**EXERCISE REQUIREMENTS:**
[1] In the text about the band Vigil below, which record label signed the band after its CBS contract was bought out?
[2] Reproduce the text about the band Vigil below from "Vigil was an" to "for the Stranglers.", inclusive.

READING TEXT START

- Origin: Baltimore, Maryland, United States
- Genres: Alternative rock
- Years active: 1986-1990
- Labels: CBS, Chrysalis
- Past members: Jo Connor Andy R X Factor Gregg Maizel

= Vigil (band) =

American alternative rock band

Vigil was an American 1980s alternative rock band based in Baltimore, Maryland, United States.

==Biography==
The band originally formed under the name Here Today as part of Baltimore's alternative/gothic music scene in the early 1980s. Here Today's 1983 "Whistle in the Yard" 12" single drew some attention from CBS Records, and they were signed in 1984 by CBS A&R rep Howard Thompson. Vigil recorded half an album produced by John Anthony and the band's manager, Sam Prager, before Thompson departed CBS. Without Thompson's stewardship, Vigil agreed to a buyout of the band's contract and was quickly signed by Chrysalis Records. In 1987, they released their eponymous debut album. The band toured in support of this album as the opening act for the Stranglers.

READING TEXT END
DATA TO EXAMINE START

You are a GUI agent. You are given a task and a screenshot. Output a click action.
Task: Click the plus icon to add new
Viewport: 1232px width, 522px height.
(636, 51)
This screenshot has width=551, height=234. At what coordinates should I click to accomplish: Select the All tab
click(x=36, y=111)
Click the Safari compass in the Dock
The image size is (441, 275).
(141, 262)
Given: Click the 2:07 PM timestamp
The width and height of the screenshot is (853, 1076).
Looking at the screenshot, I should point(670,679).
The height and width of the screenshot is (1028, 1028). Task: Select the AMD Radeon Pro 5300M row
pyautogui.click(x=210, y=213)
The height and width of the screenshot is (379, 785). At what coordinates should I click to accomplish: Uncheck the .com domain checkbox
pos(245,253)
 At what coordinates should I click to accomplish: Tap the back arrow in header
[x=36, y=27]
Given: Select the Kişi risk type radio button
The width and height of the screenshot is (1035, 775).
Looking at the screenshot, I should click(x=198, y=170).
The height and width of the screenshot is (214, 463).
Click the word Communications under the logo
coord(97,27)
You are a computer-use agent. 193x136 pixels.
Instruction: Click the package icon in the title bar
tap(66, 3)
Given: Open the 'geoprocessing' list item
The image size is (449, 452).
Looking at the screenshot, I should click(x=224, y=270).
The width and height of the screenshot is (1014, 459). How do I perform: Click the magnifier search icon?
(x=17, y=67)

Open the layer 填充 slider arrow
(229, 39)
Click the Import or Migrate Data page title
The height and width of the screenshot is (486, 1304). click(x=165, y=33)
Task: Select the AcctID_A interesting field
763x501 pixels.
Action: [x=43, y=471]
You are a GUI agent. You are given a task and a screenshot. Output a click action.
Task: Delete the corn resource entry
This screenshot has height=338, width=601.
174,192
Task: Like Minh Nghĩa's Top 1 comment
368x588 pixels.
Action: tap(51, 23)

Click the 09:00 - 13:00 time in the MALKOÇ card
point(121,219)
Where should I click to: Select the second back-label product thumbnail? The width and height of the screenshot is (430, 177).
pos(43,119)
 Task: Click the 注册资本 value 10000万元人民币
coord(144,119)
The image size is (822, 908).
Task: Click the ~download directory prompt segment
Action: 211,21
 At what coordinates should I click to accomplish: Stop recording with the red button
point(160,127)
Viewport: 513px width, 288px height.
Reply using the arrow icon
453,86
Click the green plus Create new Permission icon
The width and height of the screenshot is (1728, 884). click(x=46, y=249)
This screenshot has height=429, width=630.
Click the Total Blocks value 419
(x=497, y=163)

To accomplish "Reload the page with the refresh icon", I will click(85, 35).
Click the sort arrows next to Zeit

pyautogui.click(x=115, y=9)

DATA TO EXAMINE END

**OUTPUTS BY TASK:**
[1] Chrysalis Records signed Vigil after the buyout.

[2]
Vigil was an American 1980s alternative rock band based in Baltimore, Maryland, United States.

==Biography==
The band originally formed under the name Here Today as part of Baltimore's alternative/gothic music scene in the early 1980s. Here Today's 1983 "Whistle in the Yard" 12" single drew some attention from CBS Records, and they were signed in 1984 by CBS A&R rep Howard Thompson. Vigil recorded half an album produced by John Anthony and the band's manager, Sam Prager, before Thompson departed CBS. Without Thompson's stewardship, Vigil agreed to a buyout of the band's contract and was quickly signed by Chrysalis Records. In 1987, they released their eponymous debut album. The band toured in support of this album as the opening act for the Stranglers.